When TV writer Mike Judge re-created a high-stakes startup pitch contest in his HBO series “Silicon Valley,” viewers criticized him for hiring mostly male extras to act as spectators at the industry event.
Those weren’t extras, he told them. That was footage from the actual audience of TechCrunch Disrupt. The signature green spotlights lit up mostly young, mostly white and almost entirely male faces watching the Startup Battlefield.
This year’s Disrupt in San Francisco, the flagship event for the AOL-owned technology news site, told a different story. Held in a warehouse on Pier 48, the 2016 edition attracted 4,000 participants across a broad spectrum of nationalities and ethnicities and more women. Its first panel of seven Battlefield judges included three women from a variety of ethnic backgrounds.

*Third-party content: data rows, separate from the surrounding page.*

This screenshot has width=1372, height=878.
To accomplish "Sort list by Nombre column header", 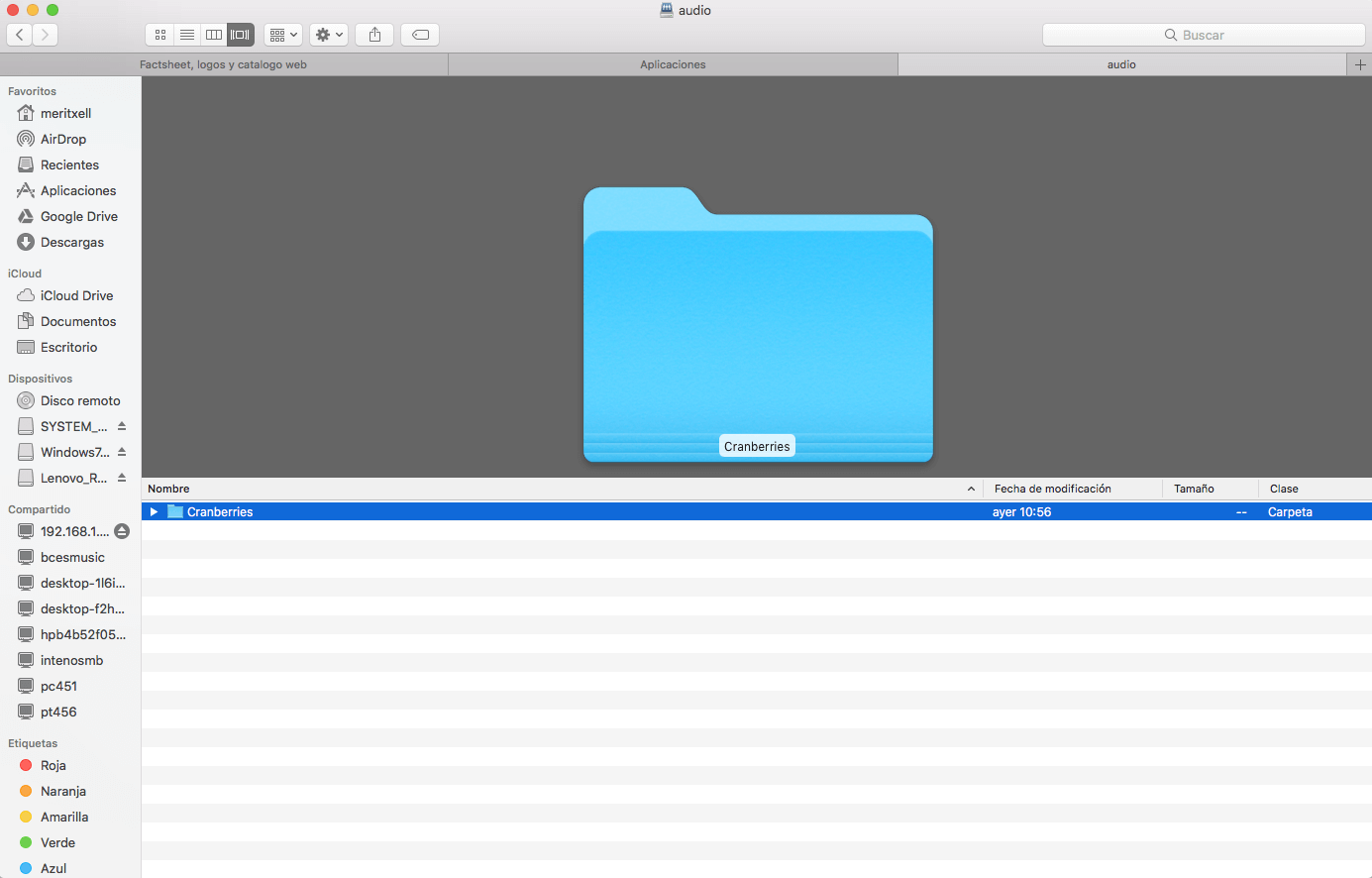I will (x=168, y=489).
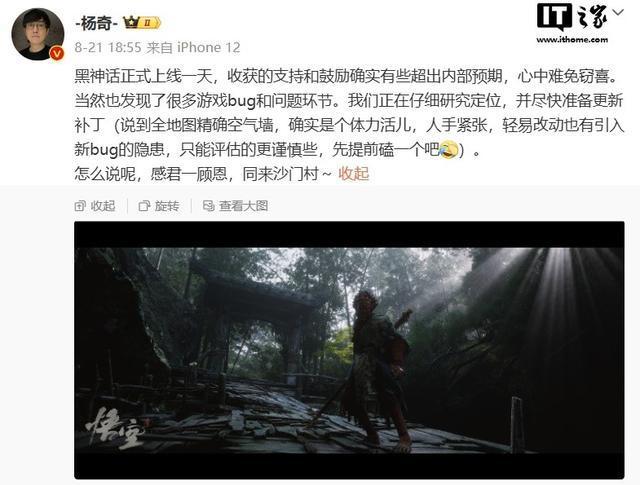
Task: Click the IT之家 logo watermark
Action: coord(571,17)
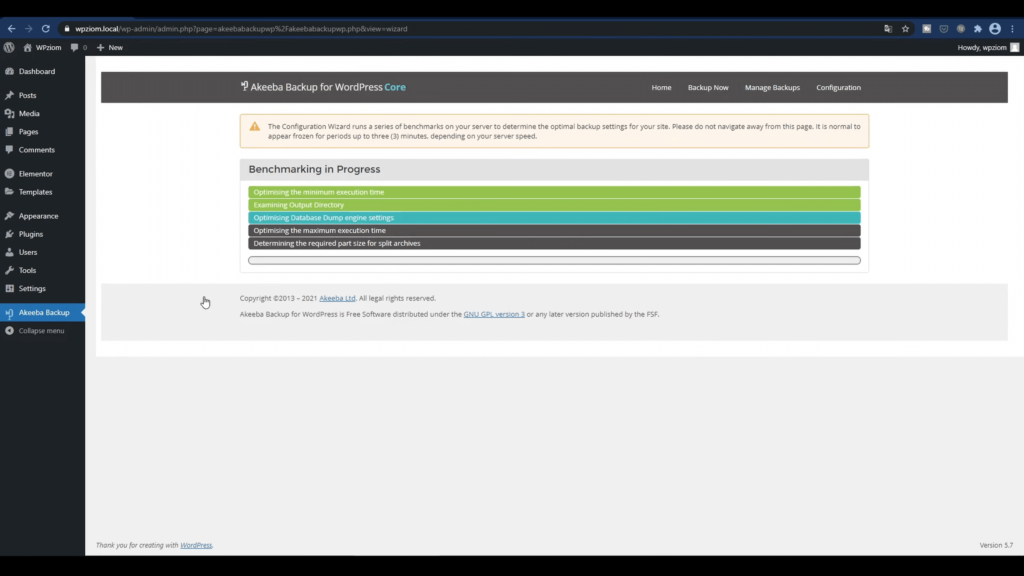Open the GNU GPL version 3 link
The height and width of the screenshot is (576, 1024).
pyautogui.click(x=493, y=314)
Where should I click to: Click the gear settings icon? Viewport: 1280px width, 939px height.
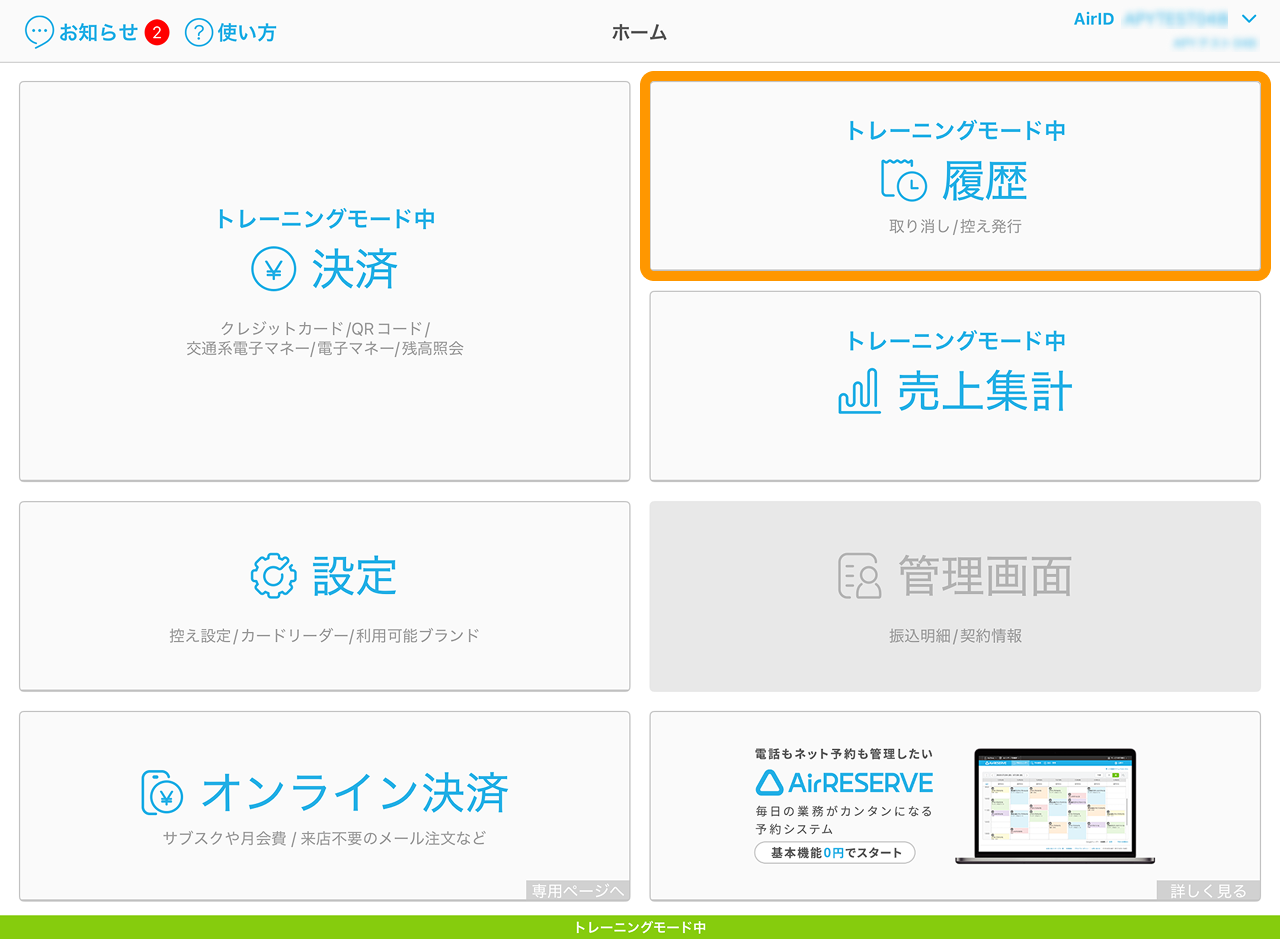point(273,576)
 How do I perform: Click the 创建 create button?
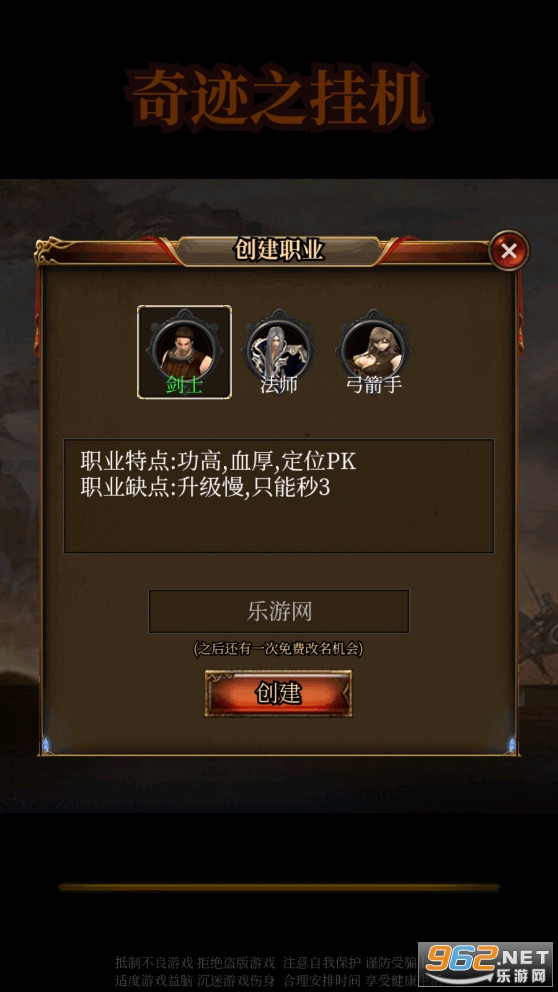[278, 693]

It’s a far cry from just a few years ago, when Disrupt made national news — and not for a startup landing millions in funding or a big deal getting announced. In 2013, a couple of tech bros pitched a photo-sharing app called Titstare that, well, you get it. Another contestant feigned masturbation on stage. TechCrunch’s editors apologized and promised to make changes.
“The incident in 2013 really made us wake up and say there are repercussions for not doing more,” said TechCrunch editor Sam O’Keefe, who runs the Battlefield program. “So that’s what
we did.”
The restroom lines at Pier 48 looked like years past, with long queues at the men’s stalls and an inviting absence in front of the women’s bathroom. But otherwise, things looked very different.
Speakers included Google executive Diane Greene and robotics pioneer Melonee Wise. A panel discussion dove into startup opportunities in women’s health: Clue founder Ida Tin pitched a birth-control app that uses menstruation data. She was joined by Fertility IQ founder Deborah AndersonBialis and Naya Health founder Janica Alvarez, who described a smart breast pump.
Mamava, a Vermont startup which makes compact pods where nursing mothers can pump in privacy, set up a lactation booth at the conference. Not everyone got the message: BuzzFeed reported seeing a man in khakis using the booth to make a phone call Wednesday morning.
O’Keefe now runs TechCrunch Include, an effort to promote diversity at TechCrunch events and in the broader community. The group this year gave free tables in Startup Alley to nonprofits and hosted 50 minority students. TechCrunch also made a more conscious effort to have a more diverse group pitching onstage.
Trinity Ventures partner Anjula Acharia was on the first panel of judges for Startup Battlefield. The diversity of Disrupt judges impressed Acharia, she said.
“They’re not just talking the talk,” Acharia said. “They’re trying to make positive changes.”
However, funding is the real challenge for founders who are women and underrepresented minorities, she said. When Acharia agreed to meet Diishan Imira, founder of Oakland salon distribution company Mayvenn, he told her no other investor had agreed to meet him in the East Bay city. Despite these rebuffs, Imira persevered. Trinity, Andreessen Horowitz and other backers invested $10 million in the company.
Fetch Robotics CEO Wise agreed that funding diverse kinds of entrepreneurs remains the biggest issue. All the startups pitching at Disrupt hope to attract attention from the investors in attendance.
“The question is who gets funded,” Wise said. “None of these are going to get successful without funding.”
Wise said she experienced less bias in Silicon Valley than she did at home in Illinois. Silicon Valley, she said in her onstage interview, was the “Holy Land” for women in technology compared with the Midwest. She worries that the diversity conversation is dominated by gender, leaving out socioeconomics, ethnicity and sexual orientation. Ethnic minorities face a more strenuous uphill battle than women, she said.
Leslie Miley left his job as an engineering director at Twitter last fall and wrote about his concerns about the company’s approach to diversity. He now works at Slack, the workplacecollaboration software company, and spoke at Disrupt on Monday. Diversity in technology requires more than improving the numbers, he said.
“It’s hard to encourage people to stay in a place that is hostile to them,” Miley said.
Slack is now using techniques like blind testing, without names or educational backgrounds, to improve diversity among its workforce.
TechCrunch did not have demographic data available Tuesday but plans to release a report on the event later this year.
TechCrunch has not achieved all that O’Keefe wants it to in terms of inclusion, but it has taken a step forward, she said.
“That’s true in the tech community as a whole,” she said. “People are talking about this now. The industry as a whole has developed selfawareness, and it’s taken the first steps.”